- **APPLY WHAT YOU READ**
**a.** In the text on brain-eating amoeba in Louisiana, which two water systems had traces of Naegleria fowleri found during routine testing?
**b.** Rewrite the part of the text on brain-eating amoeba from "Traces of Naegleria" up to and including "Amebic Meningoencephalitis (PAM).", substituting "N. fowleri" for every "Naegleria fowleri".
**c.** Resume the text on brain-eating amoeba in Louisiana tap water after its last sentence.

- **SOURCE DOCUMENT**

======

Tapwater contaminated with deadly brain-eating amoeba has been discovered in North Monroe and Schriever, Louisiana.
Health officials assured residents that the tap water in these parishes are still safe to drink. But warned people to avoid getting any of it in their noses. Residents are scared.
Like in 2014, Louisiana’s Department of Health confirmed this week that brain-eating amoeba had been found in two water systems in the state.
Traces of Naegleria fowleri, a single-celled organism that can cause a rare, but fatal, brain disease, was found during routine water testing of Ouachita Parish’s North Monroe Water System and Terrebonne Parish’s Schriever Water System. Health officials assured residents that the tap water in these parishes are still safe to drink, but warned people to avoid getting any of it in their noses.
— LA Dept of Health (@LADeptHealth) June 29, 2017
Naegleria fowleri infections occur when contaminated water enters the nose and the amoeba travels to the brain where it destroys brain tissue, creating a disease known as Primary Amebic Meningoencephalitis (PAM).

======

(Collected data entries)

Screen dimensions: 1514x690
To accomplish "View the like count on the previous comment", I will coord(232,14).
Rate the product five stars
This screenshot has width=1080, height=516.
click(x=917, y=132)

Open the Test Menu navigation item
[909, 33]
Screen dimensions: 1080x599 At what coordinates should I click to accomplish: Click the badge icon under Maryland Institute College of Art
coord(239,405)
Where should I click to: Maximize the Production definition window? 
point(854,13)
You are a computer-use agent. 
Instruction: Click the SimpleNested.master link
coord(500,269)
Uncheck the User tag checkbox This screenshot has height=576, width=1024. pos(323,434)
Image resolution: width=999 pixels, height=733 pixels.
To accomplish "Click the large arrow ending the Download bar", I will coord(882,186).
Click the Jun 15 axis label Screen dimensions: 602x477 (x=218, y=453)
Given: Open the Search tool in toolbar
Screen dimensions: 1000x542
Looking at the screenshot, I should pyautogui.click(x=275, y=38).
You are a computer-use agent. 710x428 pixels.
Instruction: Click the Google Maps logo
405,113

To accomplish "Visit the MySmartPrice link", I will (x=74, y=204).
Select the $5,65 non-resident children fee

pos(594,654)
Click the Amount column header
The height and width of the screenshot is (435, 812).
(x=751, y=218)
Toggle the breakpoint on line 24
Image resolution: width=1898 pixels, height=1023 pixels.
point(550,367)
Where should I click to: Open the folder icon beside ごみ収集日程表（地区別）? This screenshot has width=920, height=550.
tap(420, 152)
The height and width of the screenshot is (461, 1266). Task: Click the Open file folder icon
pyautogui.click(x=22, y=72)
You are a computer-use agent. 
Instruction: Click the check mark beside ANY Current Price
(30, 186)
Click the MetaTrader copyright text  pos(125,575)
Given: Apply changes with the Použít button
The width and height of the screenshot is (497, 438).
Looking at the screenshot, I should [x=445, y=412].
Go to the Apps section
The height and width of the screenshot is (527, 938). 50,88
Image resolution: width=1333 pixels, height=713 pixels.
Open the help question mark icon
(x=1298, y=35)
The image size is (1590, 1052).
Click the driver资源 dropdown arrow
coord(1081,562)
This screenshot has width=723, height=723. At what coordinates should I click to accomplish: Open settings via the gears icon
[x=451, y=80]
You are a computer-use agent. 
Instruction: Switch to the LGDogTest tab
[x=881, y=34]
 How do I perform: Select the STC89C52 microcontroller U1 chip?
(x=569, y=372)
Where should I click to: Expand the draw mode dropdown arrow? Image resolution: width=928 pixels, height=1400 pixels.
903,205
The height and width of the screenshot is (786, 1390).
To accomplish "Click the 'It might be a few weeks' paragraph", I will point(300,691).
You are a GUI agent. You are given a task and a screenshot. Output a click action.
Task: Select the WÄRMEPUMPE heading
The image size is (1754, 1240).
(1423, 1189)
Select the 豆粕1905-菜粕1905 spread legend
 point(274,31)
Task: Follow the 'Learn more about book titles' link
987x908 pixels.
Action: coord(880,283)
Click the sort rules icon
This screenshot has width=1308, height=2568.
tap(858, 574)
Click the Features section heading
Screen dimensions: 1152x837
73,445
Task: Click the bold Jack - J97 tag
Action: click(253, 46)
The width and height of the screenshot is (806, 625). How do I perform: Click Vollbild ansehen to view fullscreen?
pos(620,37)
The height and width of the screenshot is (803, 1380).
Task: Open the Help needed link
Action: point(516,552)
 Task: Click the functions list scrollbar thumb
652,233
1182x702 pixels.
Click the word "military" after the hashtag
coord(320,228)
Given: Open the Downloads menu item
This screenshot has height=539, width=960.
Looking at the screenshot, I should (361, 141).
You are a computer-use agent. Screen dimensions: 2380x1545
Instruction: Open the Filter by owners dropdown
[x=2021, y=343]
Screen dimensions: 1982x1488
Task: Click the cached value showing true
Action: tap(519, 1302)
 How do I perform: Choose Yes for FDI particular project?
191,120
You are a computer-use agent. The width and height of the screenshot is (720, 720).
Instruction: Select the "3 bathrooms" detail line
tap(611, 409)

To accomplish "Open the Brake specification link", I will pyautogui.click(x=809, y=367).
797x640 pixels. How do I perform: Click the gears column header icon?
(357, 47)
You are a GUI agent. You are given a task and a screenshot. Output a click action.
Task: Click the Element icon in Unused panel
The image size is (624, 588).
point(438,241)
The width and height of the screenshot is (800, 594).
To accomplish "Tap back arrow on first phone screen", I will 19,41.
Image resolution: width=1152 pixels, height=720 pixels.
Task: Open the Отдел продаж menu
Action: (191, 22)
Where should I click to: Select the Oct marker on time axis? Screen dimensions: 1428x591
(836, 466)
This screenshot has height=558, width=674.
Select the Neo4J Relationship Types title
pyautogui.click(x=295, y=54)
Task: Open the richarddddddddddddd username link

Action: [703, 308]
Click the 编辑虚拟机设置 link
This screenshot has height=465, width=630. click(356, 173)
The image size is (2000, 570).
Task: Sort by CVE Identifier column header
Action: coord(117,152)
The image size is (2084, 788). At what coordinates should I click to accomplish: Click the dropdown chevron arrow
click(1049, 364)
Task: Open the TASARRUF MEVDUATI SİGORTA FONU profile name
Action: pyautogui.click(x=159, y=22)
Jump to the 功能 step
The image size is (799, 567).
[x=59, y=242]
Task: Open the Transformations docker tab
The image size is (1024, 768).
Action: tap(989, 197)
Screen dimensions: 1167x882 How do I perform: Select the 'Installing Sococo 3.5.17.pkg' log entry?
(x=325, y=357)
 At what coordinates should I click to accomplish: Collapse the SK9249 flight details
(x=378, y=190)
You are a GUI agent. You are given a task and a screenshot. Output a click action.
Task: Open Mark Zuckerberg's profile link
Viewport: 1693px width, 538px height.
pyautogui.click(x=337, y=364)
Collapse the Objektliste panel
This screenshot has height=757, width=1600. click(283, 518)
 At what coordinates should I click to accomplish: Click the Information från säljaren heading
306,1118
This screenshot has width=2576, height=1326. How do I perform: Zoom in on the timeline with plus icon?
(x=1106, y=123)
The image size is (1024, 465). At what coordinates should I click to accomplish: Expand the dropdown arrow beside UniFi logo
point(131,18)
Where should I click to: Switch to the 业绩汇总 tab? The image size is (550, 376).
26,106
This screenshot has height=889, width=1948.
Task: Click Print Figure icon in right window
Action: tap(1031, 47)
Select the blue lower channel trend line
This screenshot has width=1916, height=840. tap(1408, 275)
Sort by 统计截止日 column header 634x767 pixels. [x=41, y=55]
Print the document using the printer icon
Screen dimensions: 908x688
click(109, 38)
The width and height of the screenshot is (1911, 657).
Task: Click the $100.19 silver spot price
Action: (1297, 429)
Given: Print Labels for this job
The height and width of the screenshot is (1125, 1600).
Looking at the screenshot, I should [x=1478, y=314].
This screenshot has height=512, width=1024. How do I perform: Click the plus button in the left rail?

======

- **RESPONSES IN ORDER**
**a.** Ouachita Parish's North Monroe Water System and Terrebonne Parish's Schriever Water System.

**b.**
Traces of N. fowleri, a single-celled organism that can cause a rare, but fatal, brain disease, was found during routine water testing of Ouachita Parish’s North Monroe Water System and Terrebonne Parish’s Schriever Water System. Health officials assured residents that the tap water in these parishes are still safe to drink, but warned people to avoid getting any of it in their noses.
— LA Dept of Health (@LADeptHealth) June 29, 2017
N. fowleri infections occur when contaminated water enters the nose and the amoeba travels to the brain where it destroys brain tissue, creating a disease known as Primary Amebic Meningoencephalitis (PAM).

**c.**
Primary Amebic Meningoencephalitis or PAM
According to the Centers for Disease Control and Prevention, early symptoms of PAM can be similar to those of bacterial meningitis, including headache, fever and nausea. As the disease progresses, stiff neck, seizures and hallucinations can occur. In most cases, death soon follows.
The fatality rate of the infection is over 97 percent in the United States, though it’s a rare affliction with only 40 cases reported in the country between 2007 and 2016.
Drinking contaminated tap water cannot lead to infection, stressed the CDC ― but using it for nasal irrigation or accidentally getting it into your nose can. Of the 40 people in the U.S. infected since 2007, four cases were caused by contaminated tap water. Nasal irrigation was the culprit for three infections; the fourth involved a person using a backyard slip-n-slide. According to the CDC, the majority of infections in the U.S. have involved people swimming or diving in warm freshwater bodies like lakes and rivers.
Louisiana health officials said on Thursday that they’ve told the two water systems to use the “free chlorine method” for 60 days to kill any remaining amoeba. Moreover, they advised residents to continue following all precautions until testing no longer confirms the presence of the amoeba in the water system.
Residents are scared about the water infected by this brain-eating amoeba. So don’t take a bath or shower and get water in your nose unless you wanna get your brain eaten.